新しい社会の在り方を「人間—テクノロジーー世界」の多様な関係性でとらえる世代
★東京私学教育研究所の理事長校長会でお招きした青山学院大学の香川秀太教授の講演を聞いた何人かの先生方が、教育の中に新しい社会のとらえ方のスコープを埋め込み始めています。まだまだリアルな領域の話ですが、それは学校という器の今のところ限界です。学校はプロトタイプで終わらせることはできず、プロジェクトにして実践しなくてはならない宿命があるからです。
★ところが研究所の場合、プロジェクトを実施する前のプロトタイプ段階で終えなくてはなりません。プロジェクトはあくまでも学校の先生方が実施するからです。
★ところが、プロトタイプでよいのであれば、メタ的な絵柄を生み出せばよいわけで、リアルな学校の器を越境して社会の在り方のモデルを創れます。香川秀太教授の講義の中からコンヴィヴィアルという概念に共鳴した研究所の若い世代のM氏が、緒方壽人さんの上記の書籍を引っ張り出してきて、新しい社会の在り方のヒントになりますよとメールを送ってくれました。
★デザインとテクノロジーを結びつける集団が存在していて、テクノロジーといえば、ハイデッガーをどう読み解くかなんだとかいう話になって、哲学がまさにSTEAMに大いにかかわっていることがわかりました。
★M氏は、このコンヴィヴィアルテクノロジーについて総務省も研究しているとメールをくれ、イリイチの考え方を企業や官が取り入れているとはなんて時代なのだろうと改めて驚きました。
★文部科学省のいう「主体的・対話的で深い学び」や「個別最適な学びと協働的学びの一体化」など、「テクノロジーからの哲学」で考察すれば、なんて先進的なことを行っているのかということに驚きます。
★STEAMが教科と探究をつなぐんだというようなことも言っていますが、コンヴィヴィアルテクのロジーという言葉を学習指導要領の中に引用や参照するだけで、あっさり次の次元に学校は飛べるのに、わざわざ新しい漢字交じりの日本語フレーズに変換して、今やっていることは、まるでそこに行くのを回避するように誘導しているかのようです。
★一体文部科学省は何を隠そうとしているのでしょうか。

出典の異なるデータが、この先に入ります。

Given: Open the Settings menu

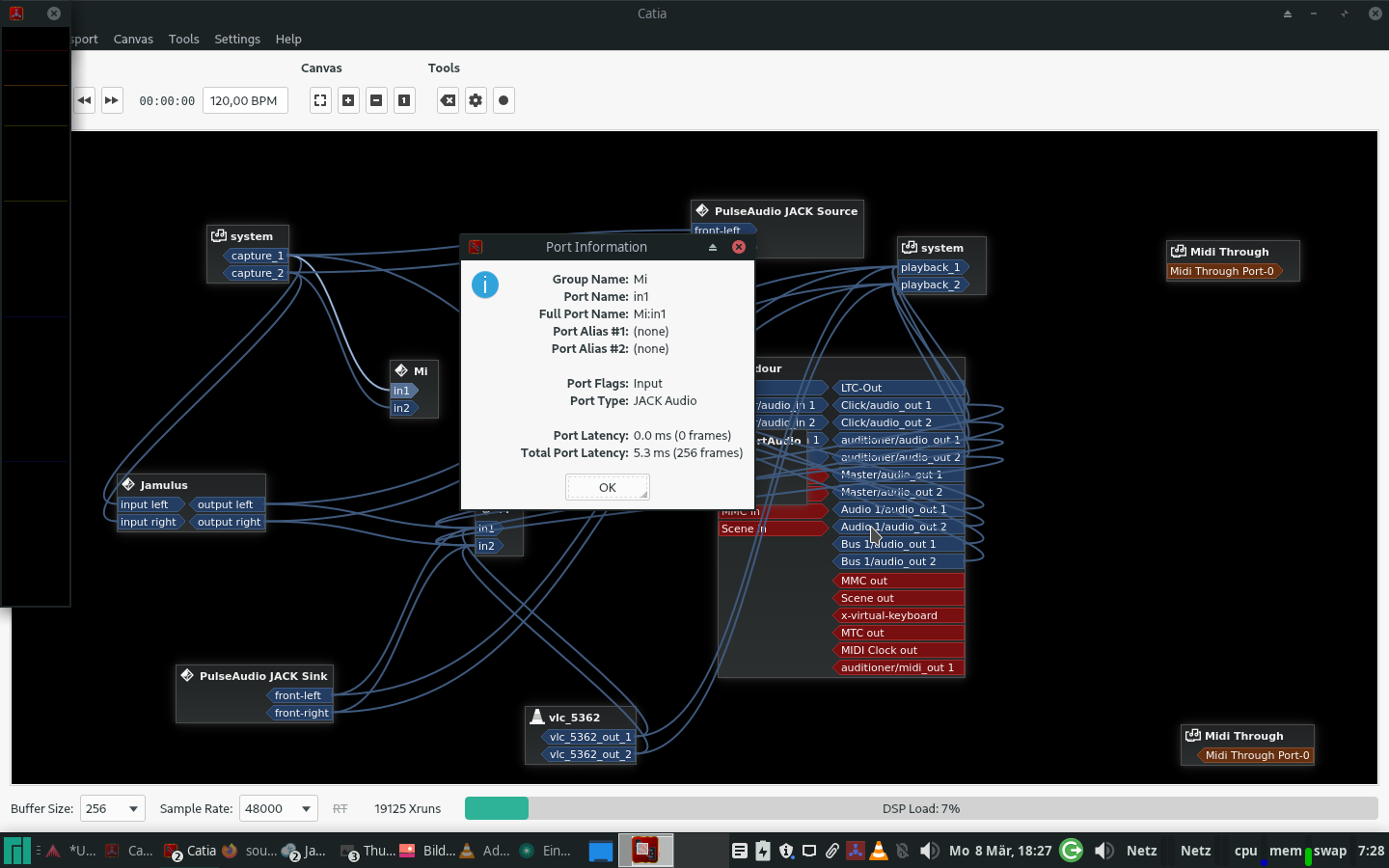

すでに大学や民間でこのコンヴィヴィアルテクノロジーをとりまく技術と実践と哲学が三位一体になる研究や商品開発がどんどん進んでいるのに、そこに追いつかないSTEAM教育や探究の成果を発表しあって満足しているとはどういうことなのでしょう。
★文科省は知っているのに、それをなぜ隠すような日本語で学習指導要領を編集しているのは一体なぜでしょう。実に不思議です。
★まあ、それはともかく、東京私学教育研究所のM氏のように学校に所属していないことで、その隠されている大切なビジョンを見抜くことができるというそういう場で、この年寄りが若き世代に刺激を受けて学ぶことができるなんて、とても幸せなことです。
★M氏とは、ここを掘り起こす作業を地道にやっていくことになりました。